Now, maybe we’re overly cautious. And maybe Galileo and their clients have confidentiality agreements in place, so that in case an acquisition got bought, data wouldn’t be completely visible by the parent company. But still...it doesn’t really sit well with us if our vendor is owned by a competitor. In our minds, it would have made more sense for someone like Stripe or its competitor, Marqueta, to snap it up.
We dug around this and have heard a lot of different theories around why Galileo sold now, and why SoFi finds the company attractive. Word on the street is that after Chime’s massive outage at the end of last year, Galileo’s business took a hit. It’s hard to tell how though; it doesn’t seem like customers were leaving, but might be that rates were re-negotiated that cut into Galileo’s margin. And it's hard to believe that it was getting a bunch of new customers to sign up after seeing what happened with Chime late last year.

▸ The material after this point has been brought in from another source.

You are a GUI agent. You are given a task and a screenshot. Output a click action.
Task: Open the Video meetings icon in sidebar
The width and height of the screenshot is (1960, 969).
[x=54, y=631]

For SoFi, this could be an avenue to eventually getting a bank charter. It’s a playbook that exists already; banking-as-a-service providers like Radius Bank have a charter and deep financial experience, and they got snapped up by Lending Club. As a company whose primary product is lending, a bank charter is imperative to SoFi’s future—the cost of capital drops dramatically and lending products become more more profitable. If SoFi sees Galileo as a way to get a charter down the line, the cost of this deal will seem marginal in hindsight.
This also ties into another theory we’ve heard: that SoFi, given their expertise in the lending market, can use Galileo as a channel partners to upsell existing Galileo customers like Chime into white-label lending products, like student loans refinancing, credit cards, and mortgages. But in any of these scenarios, it’s hard to really see what the SoFi customer gets out of this.

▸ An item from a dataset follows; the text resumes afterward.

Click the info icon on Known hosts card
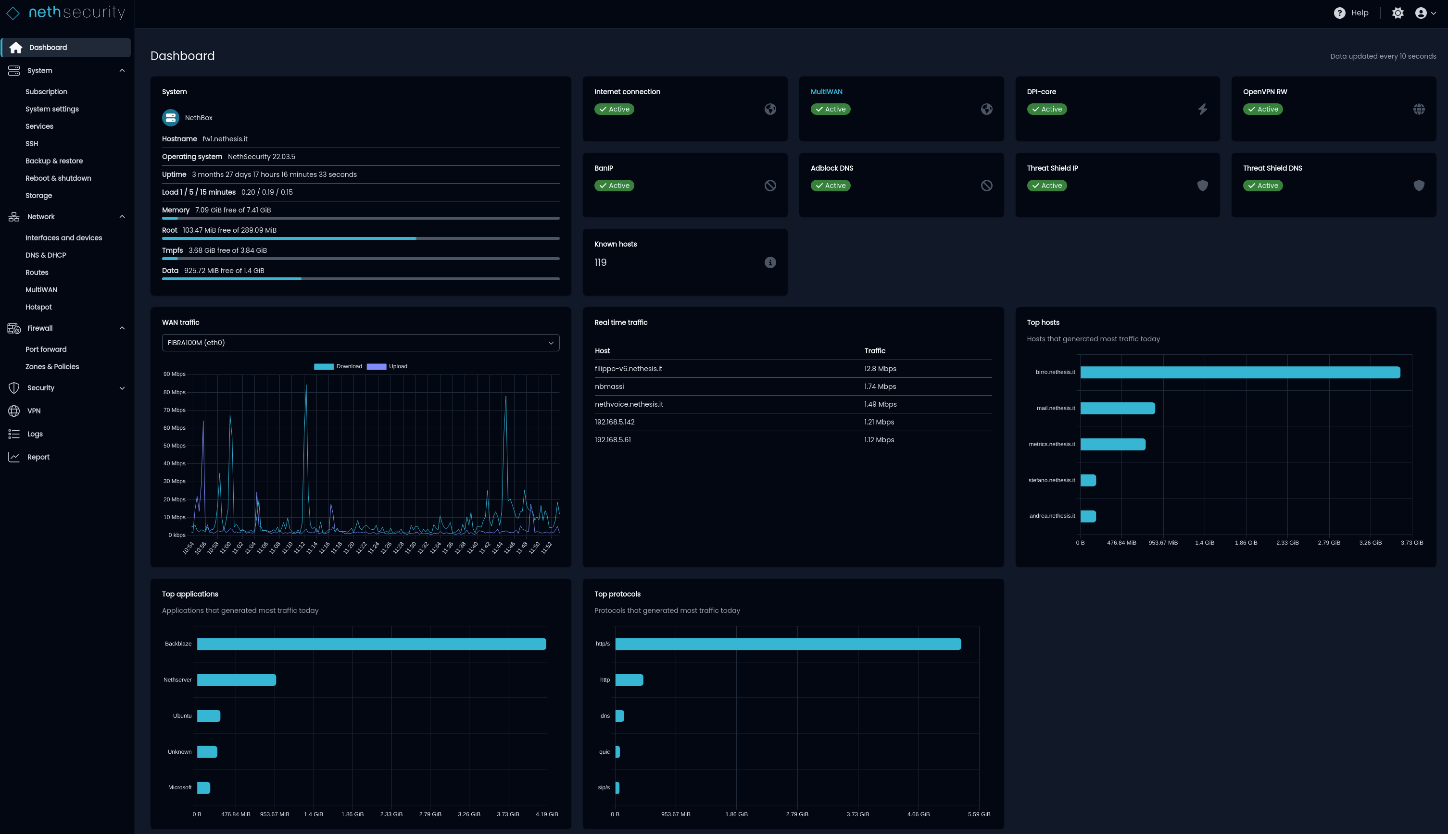This screenshot has height=834, width=1448. point(770,262)
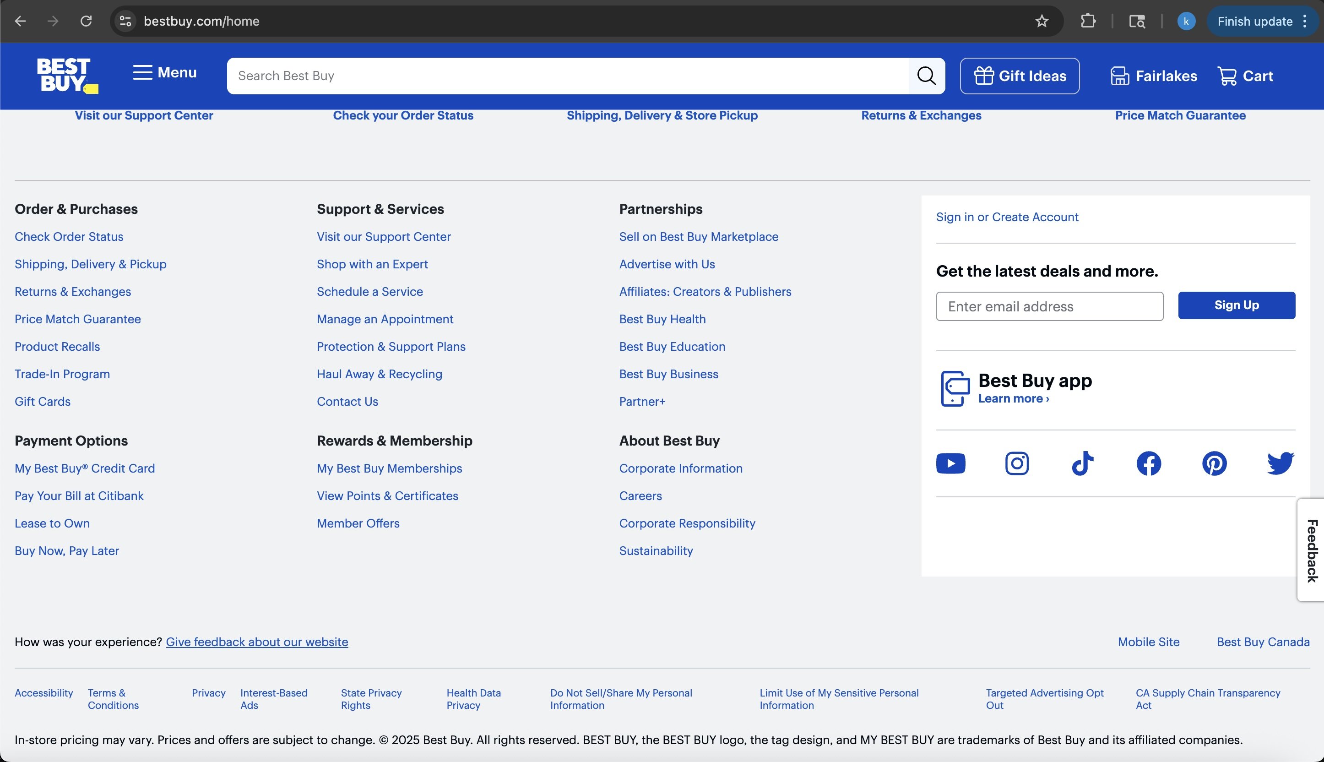
Task: Open Best Buy app Learn more
Action: [1013, 399]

SoFi in the meantime gets what at least was at one point a profitable, growing, infrastructure company with a lot of ambition. We reported that Galileo recently opened a new office in Mexico City and has been focusing a lot on expanding to the Latin American market. We’d be interested in seeing how the deal is structured as well, since SoFi has a number of unprofitable businesses that are eating into it’s revenue from its lending product (which has been seeing revenue drop in recent years). Matt Harris had a great tweet on this.
For Galileo, this sounds like a great exit for CEO Clay Wilkes and Accel. We don't believe we've ever seen a valuation published for Galileo before, so it's hard to tell if this is above or below what it has previously traded at. Mercato Partners, Kickstart Seed Fund, Kensington Capital, Trident Growth Fund, and Vencore Capital also invested in 2014, which was unreported previously but confirmed by data compiled by Pitchbook.